AMS-$\LaTeX$ Theorem Styles

Proof supports $\LaTeX$ with [AMS] extensions, which provide various features to facilitate writing math formulas and to give the general structure and appearance of a mathematics article or book.

In particular, theorem styles including definition, theorem, lemma, proof, and a few more¹ can be declared as an environment using this template:

**Theorem**{:.label #Lagrange}
  _(Lagrange's Theorem)_
  Let $$G$$ be a finite group, and let $$H$$ be a subgroup
  of $$G$$.  Then the order of $$H$$ divides the order of $$G$$.
{:.theorem}

Various components of this template can be skipped or customized, so experiment with them. For instance, to use your own enumeration, use {:.label*} instead.

An Example

The following exposition is taken from [here]. Note the minimal changes required

Lagrange’s Theorem

Definition Let \(H\) be a subgroup of a group \(G\). A left coset of \(H\) in \(G\) is a subset of \(G\) that is of the form \(xH\), where \(x \in G\) and \(xH = \{ xh : h \in H \}\). Similarly a right coset of \(H\) in \(G\) is a subset of \(G\) that is of the form \(Hx\), where \(Hx = \{ hx : h \in H \}\)

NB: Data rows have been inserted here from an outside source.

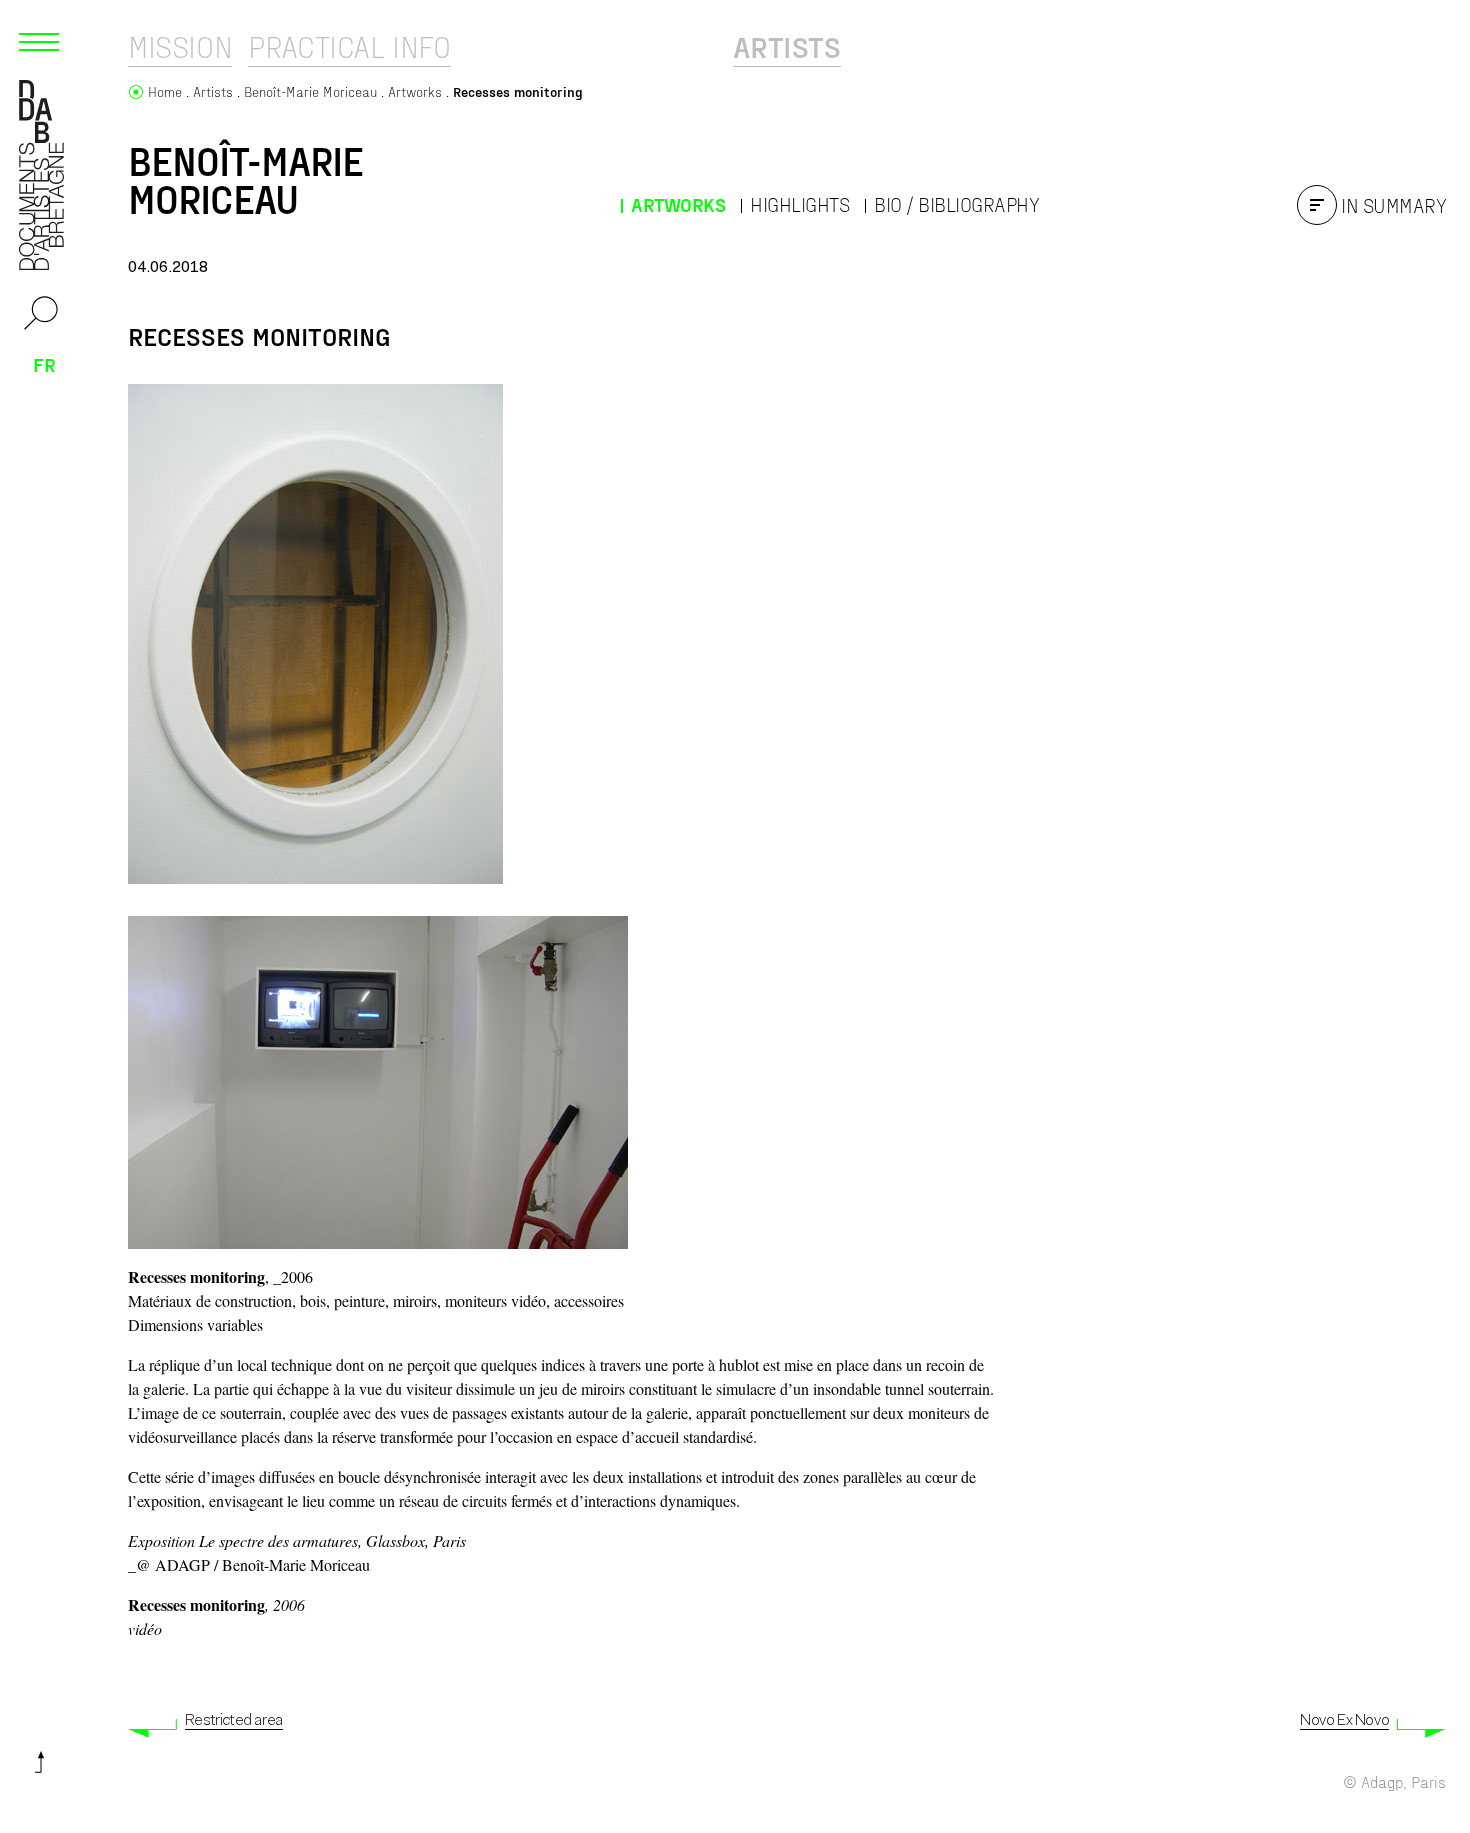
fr (44, 364)
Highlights (799, 204)
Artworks (678, 204)
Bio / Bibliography (956, 204)
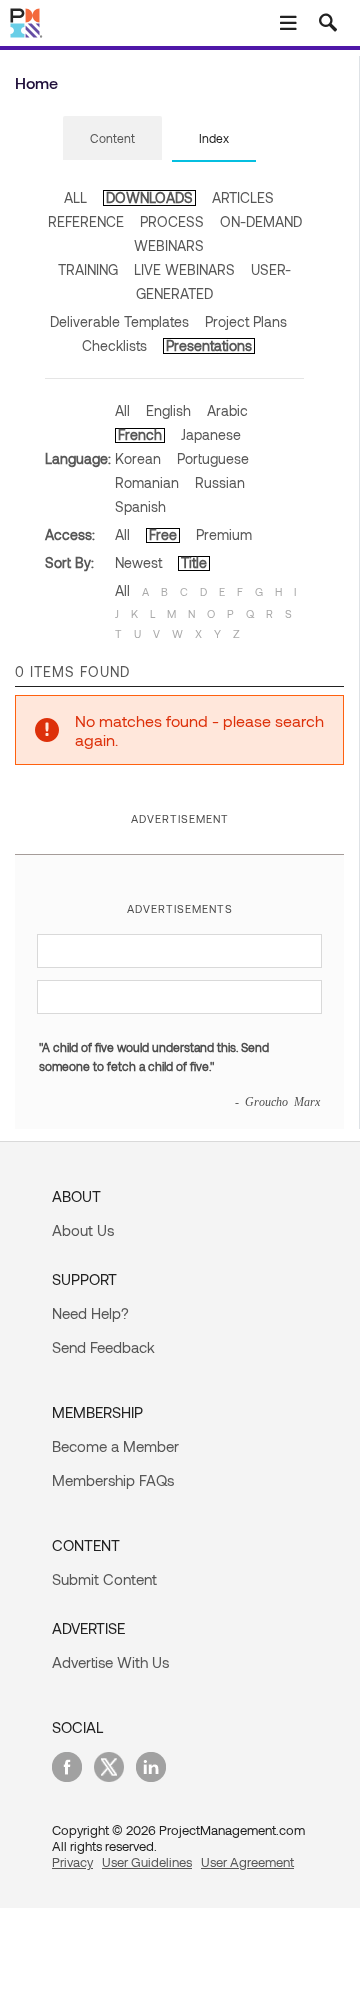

Note that a subgroup \(H\) of a group \(G\) is itself a left coset of \(H\) in \(G\).

Lemma Let \(H\) be a subgroup of a group \(G\), and let \(x\) and \(y\) be elements of \(G\). Suppose that \(xH \cap yH\) is non-empty. Then \(xH = yH\).

Proof Let \(z\) be some element of \(xH \cap yH\). Then \(z = xa\) for some \(a \in H\), and \(z = yb\) for some \(b \in H\). If \(h\) is any element of \(H\) then \(ah \in H\) and \(a^{-1}h \in H\), since \(H\) is a subgroup of \(G\). But \(zh = x(ah)\) and \(xh = z(a^{-1}h)\) for all \(h \in H\). Therefore \(zH \subset xH\) and \(xH \subset zH\), and thus \(xH = zH\). Similarly \(yH = zH\), and thus \(xH = yH\), as required.

Lemma Let \(H\) be a finite subgroup of a group \(G\). Then each left coset of \(H\) in \(G\) has the same number of elements as \(H\).

Proof Let \(H = \{ h_1, h_2,\ldots, h_m\}\), where \(h_1, h_2,\ldots, h_m\) are distinct, and let \(x\) be an element of \(G\). Then the left coset \(xH\) consists of the elements \(x h_j\) for \(j = 1,2,\ldots,m\). Suppose that \(j\) and \(k\) are integers between \(1\) and \(m\) for which \(x h_j = x h_k\). Then \(h_j = x^{-1} (x h_j) = x^{-1} (x h_k) = h_k\), and thus \(j = k\), since \(h_1, h_2,\ldots, h_m\) are distinct. It follows that the elements \(x h_1, x h_2,\ldots, x h_m\) are distinct. We conclude that the subgroup \(H\) and the left coset \(xH\) both have \(m\) elements, as required.

Theorem (Lagrange’s Theorem) Let \(G\) be a finite group, and let \(H\) be a subgroup of \(G\). Then the order of \(H\) divides the order of \(G\).

Proof Each element \(x\) of \(G\) belongs to at least one left coset of \(H\) in \(G\) (namely the coset \(xH\)), and no element can belong to two distinct left cosets of \(H\) in \(G\) (see Lemma). Therefore every element of \(G\) belongs to exactly one left coset of \(H\). Moreover each left coset of \(H\) contains \(|H|\) elements (see Lemma). Therefore \(|G| = n |H|\), where \(n\) is the number of left cosets of \(H\) in \(G\). The result follows.